Brano da leggere =
======
Prenotare un volo e trovarsi con un mini-festival birrario a tema è una bella fortuna.
L'occasione non poteva andare persa, anche se c'è da dire che in questo pub probabilmente ci sarei andato comunque.
La 31esima edizione dell'Old Ale Festival, di scena al The White Horse, è stata una bella palestra gustativa, nonchè situazione per vedere anche una faccia un po' più moderna rispetto ai classici storici pub inglesi.
Già la zona, leggermente fuori dal centro della capitale, conferisce a questo posto un valore simbolico da pellegrinaggio nerd, nonostante in apparenza non lo dimostri. Clientela giovane ma alquanto agiata in questo luogo in piena zona Fulham, che non è proprio uno dei bassifondi londinesi.
L'interno è sì in legno ma le pareti non puzzano troppo di vecchio. Molto curato qualche angolo con poltrone accanto a dei camini che rivisitano il concetto di public house togliendone la polvere del demodè, restituendo un luogo di condivisione ugualmente conviviale e socializzante.
Le birre a disposizione per il festival erano circa 60 ma sarebbero state attaccate in diversi giorni, motivo per cui sarei voluto andare la sera prima (ringrazio Terravision per il ritardissimo) e non ci sono riuscito.
======
Voci fornite =
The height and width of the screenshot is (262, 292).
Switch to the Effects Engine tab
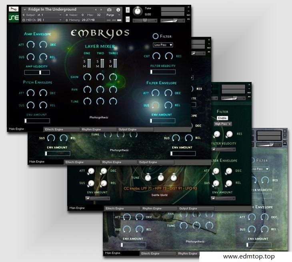pyautogui.click(x=62, y=130)
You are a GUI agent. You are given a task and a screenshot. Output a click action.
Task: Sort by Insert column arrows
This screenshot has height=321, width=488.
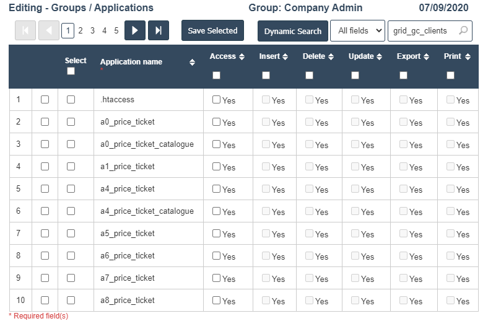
======
Compiti da svolgere =
1. Rispondi a queste domande sul brano dedicato al festival birrario:
(a) Quale edizione dell'Old Ale Festival si è tenuta e in quale pub?
(b) In quale zona di Londra si trova il locale?
(c) Quante birre erano a disposizione per il festival?
2. Restituisci tutte le righe delle voci in cui compare la parola "height".

Esercizio svolto =
1.
(a) La 31esima edizione, al The White Horse.
(b) Nella zona di Fulham.
(c) Circa 60.

2.
The height and width of the screenshot is (262, 292).
This screenshot has height=321, width=488.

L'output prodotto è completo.